Idaho’s Wildfire Solution: How Home Hardening Could Preserve Property Insurance Access

As insurance carriers reconsider their risk exposure in fire-prone regions, the Idaho Department of Insurance is taking proactive steps to ensure residents don't lose access to critical property coverage.

Published on April 8, 2025

home hardening
Bushfires in tropical forest release carbon dioxide (CO2) emissions and other greenhouse gases (GHG) that contribute to climate change.

With the threat of wildfires growing more intense and frequent across the American West, homeowners in Idaho are feeling the heat in more ways than one. As insurance carriers reconsider their risk exposure in fire-prone regions, the Idaho Department of Insurance is taking proactive steps to ensure residents don’t lose access to critical property coverage. The latest strategy? Encouraging a grassroots “home hardening” movement that empowers homeowners to reduce their own risk — and potentially their premiums.

Insurance Retreat in the Wake of Wildfires

Idaho has seen a dramatic shift in its property insurance landscape over the past two years. In 2023, about 91 insurance carriers operated in the state. Fast forward to 2025, and that number has dropped to just 22–25 — largely due to wildfire risk. The exit of so many providers has left some Idaho homeowners scrambling to maintain coverage or find new insurers willing to take them on.

Dean Cameron, director of the Idaho Department of Insurance, said that even insurers still operating in Idaho are becoming more selective. “We started seeing in our own marketplace, some of the carriers also being a little more cautious about who they would insure and how they would insure them,” Cameron explained.

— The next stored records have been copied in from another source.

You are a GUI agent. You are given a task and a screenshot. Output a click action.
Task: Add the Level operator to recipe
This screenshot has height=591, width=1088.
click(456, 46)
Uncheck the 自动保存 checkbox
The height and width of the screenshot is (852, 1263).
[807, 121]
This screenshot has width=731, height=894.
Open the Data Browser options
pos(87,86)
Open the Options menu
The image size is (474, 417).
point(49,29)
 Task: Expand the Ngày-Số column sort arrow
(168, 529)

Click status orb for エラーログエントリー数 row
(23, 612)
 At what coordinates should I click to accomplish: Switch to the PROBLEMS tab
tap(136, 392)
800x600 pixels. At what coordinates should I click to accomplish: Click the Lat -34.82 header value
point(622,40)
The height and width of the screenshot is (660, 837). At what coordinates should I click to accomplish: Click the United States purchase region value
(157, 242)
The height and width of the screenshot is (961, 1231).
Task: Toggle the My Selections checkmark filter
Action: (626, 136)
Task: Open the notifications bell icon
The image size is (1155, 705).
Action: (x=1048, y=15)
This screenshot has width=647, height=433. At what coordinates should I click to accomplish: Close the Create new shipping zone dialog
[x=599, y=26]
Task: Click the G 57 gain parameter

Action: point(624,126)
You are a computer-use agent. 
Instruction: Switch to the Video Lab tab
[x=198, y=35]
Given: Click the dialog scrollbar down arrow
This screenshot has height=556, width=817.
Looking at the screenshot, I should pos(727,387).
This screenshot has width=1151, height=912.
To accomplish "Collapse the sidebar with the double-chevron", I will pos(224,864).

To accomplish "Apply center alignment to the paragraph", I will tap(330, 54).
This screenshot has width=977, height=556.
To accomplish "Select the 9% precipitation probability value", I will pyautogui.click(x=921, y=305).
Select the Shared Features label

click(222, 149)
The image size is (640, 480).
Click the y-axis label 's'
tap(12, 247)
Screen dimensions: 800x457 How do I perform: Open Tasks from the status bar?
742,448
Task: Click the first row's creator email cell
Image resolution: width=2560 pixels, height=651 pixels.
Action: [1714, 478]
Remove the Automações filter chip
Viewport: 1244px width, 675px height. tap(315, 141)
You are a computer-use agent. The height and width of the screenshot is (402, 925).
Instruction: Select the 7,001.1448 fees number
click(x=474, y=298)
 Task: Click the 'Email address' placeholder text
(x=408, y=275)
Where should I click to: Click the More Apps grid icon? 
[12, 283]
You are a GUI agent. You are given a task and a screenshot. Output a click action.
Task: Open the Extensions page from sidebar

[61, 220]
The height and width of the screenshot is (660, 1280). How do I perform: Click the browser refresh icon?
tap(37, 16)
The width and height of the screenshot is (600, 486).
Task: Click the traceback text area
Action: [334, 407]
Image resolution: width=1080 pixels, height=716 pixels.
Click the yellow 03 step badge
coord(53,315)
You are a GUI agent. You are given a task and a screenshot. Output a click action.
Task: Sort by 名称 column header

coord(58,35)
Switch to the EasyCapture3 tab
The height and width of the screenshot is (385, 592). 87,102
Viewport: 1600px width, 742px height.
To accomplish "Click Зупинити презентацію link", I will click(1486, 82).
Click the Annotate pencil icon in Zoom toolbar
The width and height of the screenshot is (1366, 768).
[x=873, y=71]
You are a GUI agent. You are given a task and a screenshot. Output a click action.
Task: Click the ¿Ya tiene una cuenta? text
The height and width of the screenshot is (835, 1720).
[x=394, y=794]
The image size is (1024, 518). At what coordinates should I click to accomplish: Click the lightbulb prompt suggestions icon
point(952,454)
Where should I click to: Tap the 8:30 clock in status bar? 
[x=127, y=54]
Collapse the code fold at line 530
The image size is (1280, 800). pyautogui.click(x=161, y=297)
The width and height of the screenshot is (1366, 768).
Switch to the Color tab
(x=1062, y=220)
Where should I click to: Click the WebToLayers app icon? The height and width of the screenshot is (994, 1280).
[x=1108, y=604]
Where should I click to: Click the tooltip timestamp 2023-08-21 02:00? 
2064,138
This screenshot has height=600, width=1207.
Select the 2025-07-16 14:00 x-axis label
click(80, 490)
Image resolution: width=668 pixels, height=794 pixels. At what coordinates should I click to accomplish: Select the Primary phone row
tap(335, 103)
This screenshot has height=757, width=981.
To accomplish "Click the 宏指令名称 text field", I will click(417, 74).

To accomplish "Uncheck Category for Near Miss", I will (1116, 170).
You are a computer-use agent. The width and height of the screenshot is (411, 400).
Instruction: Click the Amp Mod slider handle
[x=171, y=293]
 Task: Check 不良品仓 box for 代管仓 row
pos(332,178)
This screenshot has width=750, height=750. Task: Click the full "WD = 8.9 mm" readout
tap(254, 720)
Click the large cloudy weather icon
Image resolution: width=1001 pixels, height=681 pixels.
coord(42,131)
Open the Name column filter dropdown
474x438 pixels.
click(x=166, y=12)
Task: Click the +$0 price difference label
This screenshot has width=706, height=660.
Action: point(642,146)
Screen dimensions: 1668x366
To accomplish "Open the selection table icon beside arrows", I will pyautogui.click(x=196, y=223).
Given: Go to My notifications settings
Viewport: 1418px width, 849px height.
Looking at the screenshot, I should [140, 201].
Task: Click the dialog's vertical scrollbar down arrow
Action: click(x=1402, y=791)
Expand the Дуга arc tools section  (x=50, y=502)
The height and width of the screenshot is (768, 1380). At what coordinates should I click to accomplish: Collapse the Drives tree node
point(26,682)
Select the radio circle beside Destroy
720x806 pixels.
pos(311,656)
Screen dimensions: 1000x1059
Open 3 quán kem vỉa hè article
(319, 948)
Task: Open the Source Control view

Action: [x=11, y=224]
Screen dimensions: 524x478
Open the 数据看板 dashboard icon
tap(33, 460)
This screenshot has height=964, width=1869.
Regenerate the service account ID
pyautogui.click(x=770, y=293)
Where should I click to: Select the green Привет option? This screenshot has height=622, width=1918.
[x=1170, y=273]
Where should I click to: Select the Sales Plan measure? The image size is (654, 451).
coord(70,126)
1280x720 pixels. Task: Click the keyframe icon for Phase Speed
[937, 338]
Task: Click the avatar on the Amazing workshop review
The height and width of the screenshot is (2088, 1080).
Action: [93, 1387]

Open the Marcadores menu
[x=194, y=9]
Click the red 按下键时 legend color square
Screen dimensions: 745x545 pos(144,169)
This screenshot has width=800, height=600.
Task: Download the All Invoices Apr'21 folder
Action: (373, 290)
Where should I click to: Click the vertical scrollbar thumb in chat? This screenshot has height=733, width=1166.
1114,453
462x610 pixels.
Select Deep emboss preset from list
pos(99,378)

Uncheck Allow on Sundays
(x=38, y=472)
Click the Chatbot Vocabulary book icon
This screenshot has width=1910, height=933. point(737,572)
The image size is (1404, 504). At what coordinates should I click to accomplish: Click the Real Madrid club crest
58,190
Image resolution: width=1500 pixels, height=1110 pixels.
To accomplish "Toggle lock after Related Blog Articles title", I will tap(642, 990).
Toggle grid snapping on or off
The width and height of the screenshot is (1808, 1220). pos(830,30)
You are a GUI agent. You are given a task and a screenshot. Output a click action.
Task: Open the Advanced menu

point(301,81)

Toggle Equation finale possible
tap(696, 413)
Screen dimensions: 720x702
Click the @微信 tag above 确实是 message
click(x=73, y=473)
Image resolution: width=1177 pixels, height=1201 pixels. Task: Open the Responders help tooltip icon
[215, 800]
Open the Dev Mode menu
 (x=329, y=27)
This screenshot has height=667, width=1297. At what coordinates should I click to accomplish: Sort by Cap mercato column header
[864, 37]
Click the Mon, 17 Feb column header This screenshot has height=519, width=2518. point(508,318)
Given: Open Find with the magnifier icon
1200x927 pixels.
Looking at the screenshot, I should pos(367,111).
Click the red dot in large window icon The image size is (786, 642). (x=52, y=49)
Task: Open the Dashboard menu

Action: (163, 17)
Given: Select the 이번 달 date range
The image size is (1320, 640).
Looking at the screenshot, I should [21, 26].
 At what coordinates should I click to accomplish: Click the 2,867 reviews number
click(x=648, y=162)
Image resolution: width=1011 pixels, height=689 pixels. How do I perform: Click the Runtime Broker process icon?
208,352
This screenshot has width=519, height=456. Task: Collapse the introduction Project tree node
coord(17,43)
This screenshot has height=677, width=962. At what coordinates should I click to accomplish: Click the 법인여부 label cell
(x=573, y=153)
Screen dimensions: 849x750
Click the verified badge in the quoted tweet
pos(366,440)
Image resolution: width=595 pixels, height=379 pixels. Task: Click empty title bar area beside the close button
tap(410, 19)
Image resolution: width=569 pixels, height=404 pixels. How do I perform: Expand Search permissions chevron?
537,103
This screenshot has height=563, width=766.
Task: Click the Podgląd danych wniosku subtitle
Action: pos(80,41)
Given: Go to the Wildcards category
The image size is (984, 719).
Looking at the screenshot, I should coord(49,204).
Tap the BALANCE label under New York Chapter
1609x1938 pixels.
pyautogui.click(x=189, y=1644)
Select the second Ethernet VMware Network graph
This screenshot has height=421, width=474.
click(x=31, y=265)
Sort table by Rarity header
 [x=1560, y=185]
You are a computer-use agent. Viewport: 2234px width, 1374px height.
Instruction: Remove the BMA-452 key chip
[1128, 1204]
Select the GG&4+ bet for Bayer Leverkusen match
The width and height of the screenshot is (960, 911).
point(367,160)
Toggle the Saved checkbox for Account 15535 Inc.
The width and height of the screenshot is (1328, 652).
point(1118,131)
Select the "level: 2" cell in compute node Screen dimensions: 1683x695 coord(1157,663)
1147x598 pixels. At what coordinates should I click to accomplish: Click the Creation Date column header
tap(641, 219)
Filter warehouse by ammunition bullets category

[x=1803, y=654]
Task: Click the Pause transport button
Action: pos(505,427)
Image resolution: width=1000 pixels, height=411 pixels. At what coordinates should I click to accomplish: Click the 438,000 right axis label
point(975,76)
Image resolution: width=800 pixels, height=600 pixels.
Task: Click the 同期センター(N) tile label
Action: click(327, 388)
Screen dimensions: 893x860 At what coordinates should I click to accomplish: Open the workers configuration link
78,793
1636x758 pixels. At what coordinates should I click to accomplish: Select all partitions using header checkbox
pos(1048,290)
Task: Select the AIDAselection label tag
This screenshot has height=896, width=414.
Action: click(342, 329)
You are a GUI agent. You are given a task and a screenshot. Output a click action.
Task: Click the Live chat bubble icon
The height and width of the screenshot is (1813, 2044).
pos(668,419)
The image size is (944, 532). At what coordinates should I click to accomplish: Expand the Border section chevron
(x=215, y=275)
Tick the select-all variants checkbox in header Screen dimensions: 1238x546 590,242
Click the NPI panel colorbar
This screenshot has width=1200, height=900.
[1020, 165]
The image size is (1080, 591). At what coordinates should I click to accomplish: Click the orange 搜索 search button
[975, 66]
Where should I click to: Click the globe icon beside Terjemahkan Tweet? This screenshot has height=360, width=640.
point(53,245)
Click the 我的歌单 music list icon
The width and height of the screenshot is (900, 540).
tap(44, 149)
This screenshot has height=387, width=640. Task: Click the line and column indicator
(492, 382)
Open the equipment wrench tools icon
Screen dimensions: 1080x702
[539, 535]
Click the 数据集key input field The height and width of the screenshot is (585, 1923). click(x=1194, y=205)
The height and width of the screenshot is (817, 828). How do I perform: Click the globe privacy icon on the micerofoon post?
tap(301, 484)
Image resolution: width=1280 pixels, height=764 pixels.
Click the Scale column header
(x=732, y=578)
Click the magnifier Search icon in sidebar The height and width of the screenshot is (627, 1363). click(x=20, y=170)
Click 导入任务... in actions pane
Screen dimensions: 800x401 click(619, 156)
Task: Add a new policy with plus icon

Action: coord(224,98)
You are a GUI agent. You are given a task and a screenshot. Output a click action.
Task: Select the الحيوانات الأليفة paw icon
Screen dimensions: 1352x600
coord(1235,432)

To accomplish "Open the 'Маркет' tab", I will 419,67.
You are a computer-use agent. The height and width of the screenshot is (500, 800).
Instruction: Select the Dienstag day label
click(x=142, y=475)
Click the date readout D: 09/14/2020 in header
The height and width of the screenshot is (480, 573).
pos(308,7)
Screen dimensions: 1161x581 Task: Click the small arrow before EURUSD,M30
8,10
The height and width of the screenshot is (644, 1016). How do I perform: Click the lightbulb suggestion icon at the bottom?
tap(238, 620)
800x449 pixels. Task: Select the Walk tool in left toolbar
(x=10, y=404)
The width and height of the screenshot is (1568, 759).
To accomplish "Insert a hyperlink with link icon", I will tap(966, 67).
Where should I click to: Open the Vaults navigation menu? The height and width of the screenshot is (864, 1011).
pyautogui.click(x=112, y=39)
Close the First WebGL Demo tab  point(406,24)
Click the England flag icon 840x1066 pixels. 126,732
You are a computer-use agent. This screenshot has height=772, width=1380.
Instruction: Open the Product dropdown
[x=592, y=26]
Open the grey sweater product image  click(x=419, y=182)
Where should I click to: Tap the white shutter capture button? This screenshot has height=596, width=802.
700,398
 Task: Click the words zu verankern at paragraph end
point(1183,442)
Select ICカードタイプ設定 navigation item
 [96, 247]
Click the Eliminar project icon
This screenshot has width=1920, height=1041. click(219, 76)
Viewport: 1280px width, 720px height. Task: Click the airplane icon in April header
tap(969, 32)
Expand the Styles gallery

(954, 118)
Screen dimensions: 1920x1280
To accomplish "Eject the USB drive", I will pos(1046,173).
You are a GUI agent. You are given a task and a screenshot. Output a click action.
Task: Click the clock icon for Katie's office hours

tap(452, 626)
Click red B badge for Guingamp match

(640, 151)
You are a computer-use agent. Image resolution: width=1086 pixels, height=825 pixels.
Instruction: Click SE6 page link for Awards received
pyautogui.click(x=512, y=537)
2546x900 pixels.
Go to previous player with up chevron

Unlike 26 other states, Idaho does not offer a Fair Plan Act — a last-resort insurance program for homeowners unable to find coverage elsewhere. But Cameron argues that might actually help Idaho retain more carriers, since Fair Plans can place financial burdens on insurers through mandatory assessments for losses they can’t control.

Home Hardening: A Grassroots Risk Mitigation Strategy

Without a state-backed Fair Plan safety net, Idaho is turning to a more hands-on approach to keep homeowners insurable: helping them harden their homes against wildfires.

Home hardening involves making strategic improvements to a property to make it less vulnerable to fire damage. This can include:

  • Cleaning out gutters to prevent the accumulation of flammable debris

  • Replacing wooden fences with non-combustible materials like metal

  • Establishing defensible green space or moist vegetation buffers around the home

Cameron emphasized that “insurance companies rate based on the risks that they see. If you can show that you’re less risky, then that does reflect in how they would rate you.”

Ember Safe: A Firefighter-Driven Certification Program

Two Idaho firefighters, seeing both the danger and opportunity firsthand, launched Ember Safe, a home inspection and certification initiative. The Ember Safe team visits homes across the state, assesses their fire risk, and provides customized recommendations for hardening the property.

Once those steps are taken, homeowners receive a certificate of completion — a tangible piece of evidence they can submit to their insurance carrier. “Some homeowners have gone full coverage again because of it,” said co-founder Zach Mason.

While certification doesn’t guarantee insurance coverage, it can make a powerful case to insurers that the home represents a reasonable risk.

Support from the State

To further incentivize home hardening, the Idaho Department of Insurance is currently working to pass legislation that would offer grants to help homeowners fund these mitigation efforts. The department is also collecting data on how many Idahoans have lost coverage in recent months, with the goal of offering tailored assistance and support.

“We encourage folks to do those kinds of things so they can make the argument to [insurers] that they are a reasonable risk to take on,” Cameron said.

Final Thoughts

Idaho’s home hardening initiative may become a model for wildfire-prone states looking to retain insurer participation without relying on complex Fair Plan frameworks. For homeowners, it provides a proactive path to preserving property protection — and for insurers, it offers a more palatable risk profile. As wildfires continue to reshape the insurance landscape, Idaho’s approach blends self-reliance, community action, and practical mitigation in a way that could help keep insurance within reach for thousands of families.